Introduction to data: definition, types and sources, microdata, main issues related to observational data.

Linear models: intro, Gauss-Markov hypotheses and inference, Monte Carlo simulations (an example), marginal effects, dummy variables, model selection, LASSO, economic data examples. Residual analysis and specification tests, violation of the hypoteses and alternative estimators, endogeneity test, exogeneity test, endogeneity example.

Time series: intro, residual analysis and specification tests, time series components, forecasting with classical methods, missing data imputation with moving average.

Discrimination, classification and clustering: intro, multinomial logistic regression, binary probit/logit models, spatial probit model, regression trees, k-means clustering, spatial clustering.

Further topics: nonlinear models in regressors, power transformations, intro on panel data.

R programming

Readings/Bibliography

References:

Tsai Chun-Wei et al. (2015), Big Data Analytics: a survey, Journal of Big Data, 2:21.

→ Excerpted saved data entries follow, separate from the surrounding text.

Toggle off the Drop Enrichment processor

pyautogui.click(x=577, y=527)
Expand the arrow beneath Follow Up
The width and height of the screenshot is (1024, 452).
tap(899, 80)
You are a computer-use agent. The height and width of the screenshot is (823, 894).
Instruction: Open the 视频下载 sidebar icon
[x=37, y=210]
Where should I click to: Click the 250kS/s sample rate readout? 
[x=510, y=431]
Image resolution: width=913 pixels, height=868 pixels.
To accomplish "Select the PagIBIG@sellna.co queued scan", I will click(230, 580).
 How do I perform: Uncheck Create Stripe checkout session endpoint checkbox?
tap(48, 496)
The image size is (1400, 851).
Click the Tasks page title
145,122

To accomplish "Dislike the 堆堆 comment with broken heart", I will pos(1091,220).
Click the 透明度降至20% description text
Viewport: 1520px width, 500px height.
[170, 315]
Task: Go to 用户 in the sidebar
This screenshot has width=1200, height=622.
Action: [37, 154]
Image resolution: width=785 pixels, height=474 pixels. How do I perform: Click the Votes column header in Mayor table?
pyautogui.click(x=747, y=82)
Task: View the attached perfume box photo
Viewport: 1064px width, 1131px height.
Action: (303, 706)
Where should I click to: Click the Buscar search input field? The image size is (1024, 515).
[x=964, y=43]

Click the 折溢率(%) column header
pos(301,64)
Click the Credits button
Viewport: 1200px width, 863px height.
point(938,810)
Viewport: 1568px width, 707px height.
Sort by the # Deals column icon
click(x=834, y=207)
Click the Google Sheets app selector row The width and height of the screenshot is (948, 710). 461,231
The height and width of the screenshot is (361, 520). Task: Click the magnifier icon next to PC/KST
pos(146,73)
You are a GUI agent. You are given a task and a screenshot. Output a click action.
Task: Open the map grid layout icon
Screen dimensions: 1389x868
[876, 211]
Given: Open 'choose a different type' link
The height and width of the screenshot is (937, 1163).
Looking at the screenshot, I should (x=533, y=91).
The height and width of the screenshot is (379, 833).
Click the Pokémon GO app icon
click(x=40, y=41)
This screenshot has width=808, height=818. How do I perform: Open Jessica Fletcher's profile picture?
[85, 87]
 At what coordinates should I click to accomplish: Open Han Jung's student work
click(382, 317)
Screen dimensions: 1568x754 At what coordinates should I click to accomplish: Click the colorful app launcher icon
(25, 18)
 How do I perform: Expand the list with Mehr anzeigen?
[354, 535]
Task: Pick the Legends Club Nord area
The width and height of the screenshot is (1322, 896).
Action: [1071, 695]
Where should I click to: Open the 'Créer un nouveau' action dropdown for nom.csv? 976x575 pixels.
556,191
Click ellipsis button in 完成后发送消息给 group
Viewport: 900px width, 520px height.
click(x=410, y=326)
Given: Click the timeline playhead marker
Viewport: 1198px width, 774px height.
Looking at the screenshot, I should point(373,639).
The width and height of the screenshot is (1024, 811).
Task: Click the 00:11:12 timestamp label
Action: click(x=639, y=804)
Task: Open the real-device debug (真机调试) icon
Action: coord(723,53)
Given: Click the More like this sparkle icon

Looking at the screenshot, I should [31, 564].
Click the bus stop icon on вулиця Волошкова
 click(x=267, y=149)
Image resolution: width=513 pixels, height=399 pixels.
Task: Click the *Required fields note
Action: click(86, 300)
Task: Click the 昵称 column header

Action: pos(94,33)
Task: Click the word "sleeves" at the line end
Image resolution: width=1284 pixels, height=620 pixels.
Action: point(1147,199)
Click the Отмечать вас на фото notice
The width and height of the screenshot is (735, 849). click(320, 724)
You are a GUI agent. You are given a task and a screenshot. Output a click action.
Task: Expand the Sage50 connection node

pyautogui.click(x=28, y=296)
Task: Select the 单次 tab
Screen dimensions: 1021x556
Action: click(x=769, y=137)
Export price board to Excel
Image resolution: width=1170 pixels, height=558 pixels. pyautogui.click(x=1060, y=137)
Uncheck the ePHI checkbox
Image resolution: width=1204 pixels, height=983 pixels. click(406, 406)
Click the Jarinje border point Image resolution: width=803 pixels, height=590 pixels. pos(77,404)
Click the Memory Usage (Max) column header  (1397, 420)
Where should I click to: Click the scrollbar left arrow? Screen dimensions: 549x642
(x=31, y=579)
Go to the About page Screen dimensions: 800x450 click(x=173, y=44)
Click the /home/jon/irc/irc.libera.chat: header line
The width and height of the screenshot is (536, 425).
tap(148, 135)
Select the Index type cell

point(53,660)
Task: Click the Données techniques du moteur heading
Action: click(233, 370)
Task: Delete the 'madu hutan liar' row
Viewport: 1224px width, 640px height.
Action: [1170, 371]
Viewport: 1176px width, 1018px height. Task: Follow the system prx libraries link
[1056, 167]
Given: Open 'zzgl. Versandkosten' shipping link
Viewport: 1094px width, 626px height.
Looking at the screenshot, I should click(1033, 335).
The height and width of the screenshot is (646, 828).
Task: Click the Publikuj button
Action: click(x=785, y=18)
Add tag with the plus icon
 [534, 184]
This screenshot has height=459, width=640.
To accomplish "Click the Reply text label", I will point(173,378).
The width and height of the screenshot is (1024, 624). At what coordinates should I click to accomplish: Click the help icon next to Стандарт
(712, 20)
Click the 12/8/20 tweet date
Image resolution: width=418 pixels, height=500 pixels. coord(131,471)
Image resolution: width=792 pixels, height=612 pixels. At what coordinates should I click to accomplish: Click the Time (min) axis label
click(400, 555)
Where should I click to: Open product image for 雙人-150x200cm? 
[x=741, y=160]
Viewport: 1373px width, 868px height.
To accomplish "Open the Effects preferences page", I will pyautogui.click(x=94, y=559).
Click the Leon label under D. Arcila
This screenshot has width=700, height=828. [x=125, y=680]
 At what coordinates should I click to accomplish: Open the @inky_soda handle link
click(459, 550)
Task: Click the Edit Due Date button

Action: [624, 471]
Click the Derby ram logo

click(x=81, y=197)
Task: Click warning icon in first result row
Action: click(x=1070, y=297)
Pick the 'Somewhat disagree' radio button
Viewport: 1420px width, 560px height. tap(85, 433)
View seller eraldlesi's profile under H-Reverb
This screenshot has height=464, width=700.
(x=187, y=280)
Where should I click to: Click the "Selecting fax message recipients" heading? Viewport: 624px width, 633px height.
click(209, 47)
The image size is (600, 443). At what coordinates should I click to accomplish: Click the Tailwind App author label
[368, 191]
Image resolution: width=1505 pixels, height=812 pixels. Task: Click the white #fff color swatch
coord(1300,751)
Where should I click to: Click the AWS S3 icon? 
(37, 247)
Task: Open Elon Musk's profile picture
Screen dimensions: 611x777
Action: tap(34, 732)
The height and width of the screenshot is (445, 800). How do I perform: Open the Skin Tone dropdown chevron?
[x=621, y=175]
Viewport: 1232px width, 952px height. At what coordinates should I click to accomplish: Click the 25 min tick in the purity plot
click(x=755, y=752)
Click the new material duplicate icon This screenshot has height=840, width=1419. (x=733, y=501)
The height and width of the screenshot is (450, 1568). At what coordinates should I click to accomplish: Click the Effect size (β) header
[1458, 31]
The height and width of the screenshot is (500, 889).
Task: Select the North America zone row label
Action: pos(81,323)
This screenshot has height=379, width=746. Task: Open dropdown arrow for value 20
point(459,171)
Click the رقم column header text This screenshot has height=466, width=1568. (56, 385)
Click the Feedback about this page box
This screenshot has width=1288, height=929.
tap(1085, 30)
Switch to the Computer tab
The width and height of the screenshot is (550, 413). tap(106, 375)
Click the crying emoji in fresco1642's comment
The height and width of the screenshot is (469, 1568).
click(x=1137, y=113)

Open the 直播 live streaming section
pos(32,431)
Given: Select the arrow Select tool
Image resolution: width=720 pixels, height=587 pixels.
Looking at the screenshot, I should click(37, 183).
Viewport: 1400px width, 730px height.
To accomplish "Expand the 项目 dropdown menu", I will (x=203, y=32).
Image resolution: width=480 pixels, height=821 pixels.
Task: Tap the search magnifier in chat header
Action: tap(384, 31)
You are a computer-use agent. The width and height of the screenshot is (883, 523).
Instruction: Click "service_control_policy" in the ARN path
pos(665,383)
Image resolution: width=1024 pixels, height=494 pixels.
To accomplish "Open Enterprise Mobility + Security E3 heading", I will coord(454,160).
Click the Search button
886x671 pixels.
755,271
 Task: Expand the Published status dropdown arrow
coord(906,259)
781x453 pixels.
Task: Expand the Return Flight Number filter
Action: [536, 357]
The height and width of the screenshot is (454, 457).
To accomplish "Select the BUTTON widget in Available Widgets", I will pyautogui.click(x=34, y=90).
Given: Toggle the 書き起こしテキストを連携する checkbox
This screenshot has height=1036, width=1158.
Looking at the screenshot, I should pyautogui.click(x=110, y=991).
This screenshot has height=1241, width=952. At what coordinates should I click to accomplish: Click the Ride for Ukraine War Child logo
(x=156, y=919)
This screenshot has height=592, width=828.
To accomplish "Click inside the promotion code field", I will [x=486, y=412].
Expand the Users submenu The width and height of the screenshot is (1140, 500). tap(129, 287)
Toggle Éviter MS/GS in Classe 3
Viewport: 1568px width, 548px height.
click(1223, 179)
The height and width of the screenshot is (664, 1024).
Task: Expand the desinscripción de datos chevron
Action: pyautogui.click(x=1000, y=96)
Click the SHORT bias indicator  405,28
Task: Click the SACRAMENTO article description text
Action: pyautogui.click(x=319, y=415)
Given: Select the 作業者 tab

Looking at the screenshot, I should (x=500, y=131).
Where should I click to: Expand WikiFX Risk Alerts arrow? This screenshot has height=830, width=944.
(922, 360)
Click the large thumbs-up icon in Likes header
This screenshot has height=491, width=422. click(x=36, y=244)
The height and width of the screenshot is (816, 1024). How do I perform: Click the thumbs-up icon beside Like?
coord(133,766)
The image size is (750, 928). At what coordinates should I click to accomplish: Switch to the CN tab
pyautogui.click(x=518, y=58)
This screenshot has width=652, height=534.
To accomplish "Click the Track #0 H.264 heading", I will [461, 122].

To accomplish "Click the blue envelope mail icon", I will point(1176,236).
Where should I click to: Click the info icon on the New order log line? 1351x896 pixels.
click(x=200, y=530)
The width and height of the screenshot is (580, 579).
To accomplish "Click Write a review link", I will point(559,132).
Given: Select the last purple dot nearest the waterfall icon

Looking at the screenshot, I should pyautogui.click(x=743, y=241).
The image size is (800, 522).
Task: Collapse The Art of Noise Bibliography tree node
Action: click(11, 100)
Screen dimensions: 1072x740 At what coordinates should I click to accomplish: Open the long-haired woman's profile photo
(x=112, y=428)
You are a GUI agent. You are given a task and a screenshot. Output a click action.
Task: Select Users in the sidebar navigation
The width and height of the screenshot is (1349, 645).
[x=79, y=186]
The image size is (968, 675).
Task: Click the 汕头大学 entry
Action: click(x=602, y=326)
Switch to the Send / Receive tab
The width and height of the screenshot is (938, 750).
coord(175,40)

Daniel Zelterman (2014), Applied Multivariate Statistics with
R, Springer.

Marno Verbeek (2005), Econometria, I edizione, Zanichelli
Editore.

William Greene (2019), Econometric Analysis, Pearson. Eighth
Edition (Global Edition).

Gareth James, Daniela Witten, Trevor Hastie, Robert Tibshirani (2021), An Introduction to Statistical Learning with Applications in R, Springer.

Teaching methods

Lessons are carried out considering both methodological and empirical aspects in economics, with the help of the statistical software R.

The used economic datasets are all available in R or provided by the Professor.

Assessment methods

Oral examination.

The examination consists into the evaluation of a work group.

The students are divided into groups and they will prepare a short thesis explaining the type of dataset used, the statistical method/s and the results with the use of R. 

Each group will also prepare a short presentation/seminar during which some questions are made.  

 

Teaching tools

Pc; videoprojector.

Office hours

See the website of Anna Gloria Billè

SDGs

Quality education Industry, innovation and infrastructure

This teaching activity contributes to the achievement of the Sustainable Development Goals of the UN 2030 Agenda.